Provided text:
::::
A diverse team of disease and research experts is developing a mathematical model that can predict and demonstrate autophagy in lung cancer, which can potentially be used in discovering and advancing new anti-cancer treatments. The team is headed by Jeffrey MacKeigan, Ph.D., an associate professor at Van Andel Research Institute (VARI), together with William Hlavacek, Ph.D., of Los Alamos National Laboratory.
“Cancer biology is extremely complicated. To see the whole picture, we need to collaborate with experts in other fields,” MacKeigan said. “Expanding our existing model will give us an important tool for better understanding and better combating one of the most common and deadliest forms of lung cancer.”
Autophagy is a natural and essential process of many of the body’s living cells, which can be termed loosely as “self-eating.” When autophagy occurs, the cell absorbs damaged components of healthy cells, playing a role in cell death. Abnormal cells, such as in cancer, do not exhibit healthy autophagy and instead take advantage of cellular waste to drive tumor cell growth. This destructive mechanism has been one of the targets of cancer treatment research.
The National Institute of Health’s National Cancer Institute (NCI) has awarded the multidisciplinary team a generous R01 grant worth $2.6 million, based on a previously conceptualized mathematical model. The new collaborative project will now be able to work on improving and polishing the previous model, which boasts the ability to produce precise measurements of cell autophagy and translate these into complex algorithms to facilitate further study.
MacKeigan’s team in Grand Rapids will be spearheading the experimental research aspect of the project and will be in close coordination with Hlavacek’s in New Mexico with their findings, allowing the latter research team to integrate the results with model-guided computational analyses. Hlavacek’s laboratory in Los Alamos will be giving MacKeigan’s team access to more than 10 years of expertise in designing theoretical frameworks and software in modeling cancer pathways.
::::
Recorded data:
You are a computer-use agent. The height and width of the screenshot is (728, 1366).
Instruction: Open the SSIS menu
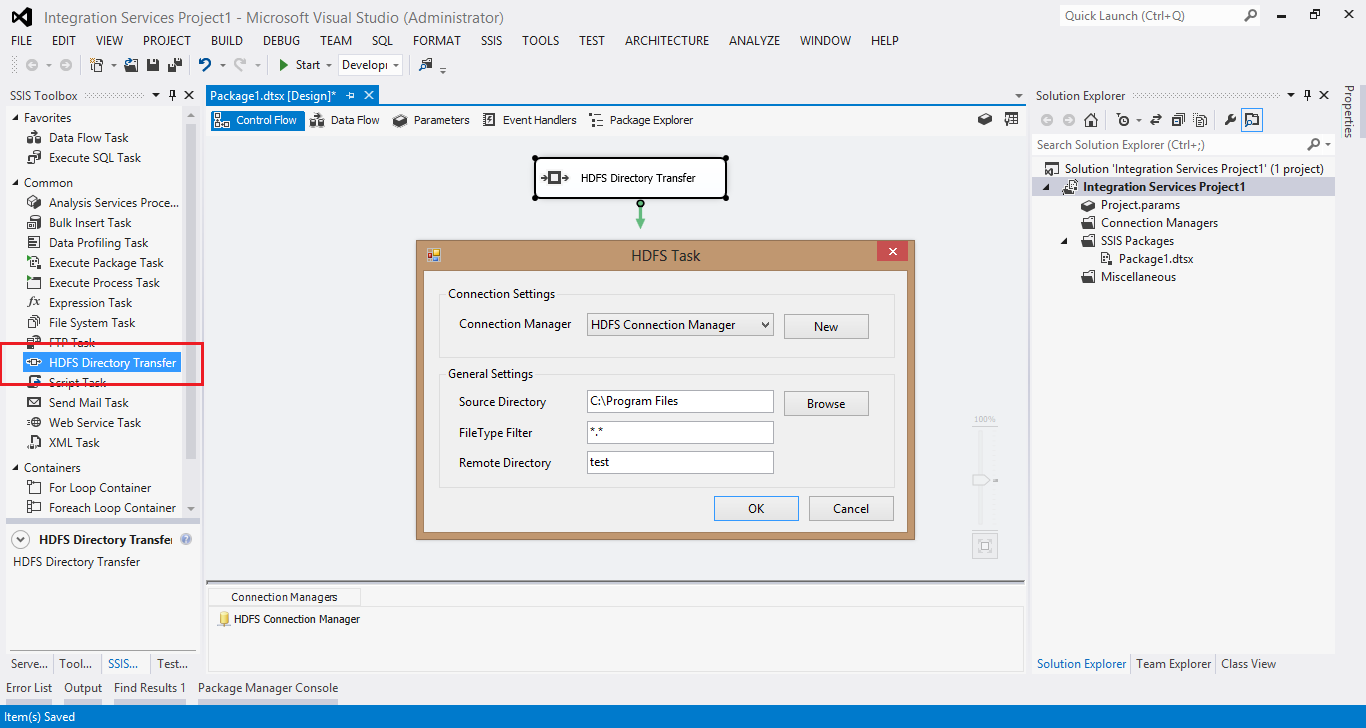(x=491, y=41)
::::
Set of tasks:
1) In the text on lung cancer autophagy, rewrite the paragraph beginning "The National Institute of Health's National Cancer Institute" as a short bulleted list that keeps its main facts.
2) Write a continuation of the text about the lung cancer autophagy model, starting after its last sentence.

Responses in order:
1)
- The National Cancer Institute (NCI) awarded the multidisciplinary team an R01 grant worth $2.6 million.
- The award was based on a mathematical model the team had already conceptualized.
- The project will improve and refine that model.
- The model can produce precise measurements of cell autophagy and translate them into complex algorithms for further study.

2)
“Within this new project, we are hopeful that we’ll be able to apply these tools to accurately predict how the immediate effects of a molecularly targeted drug, or a combination of drugs, propagate through cellular regulatory networks to influence a quantitative cellular phenotype, namely the rate of recycling of cytoplasmic constituents through the autophagy pathway,” Hlavacek said. “Finding perturbations that drive the rate of recycling either up or down could help us figure out how to selectively kill cancer cells.”
Upon completion of the mathematical model, the Los Alamos-based team will be able to study a large volume of promising treatments by simulating cell autophagy, before proceeding with experimental studies. While this project was originally launched with lung cancer in mind, the team will ensure it can also benefit autophagy studies in other types of cancer.
“Our original model has been extremely useful in studying autophagy in cancer, and I am thrilled that we will be able to augment it further,” said Katie Martin, Ph.D., who coordinates the project in MacKeigan’s lab. “We are hopeful that our findings will guide new therapeutic approaches to treat patients who currently have few options.”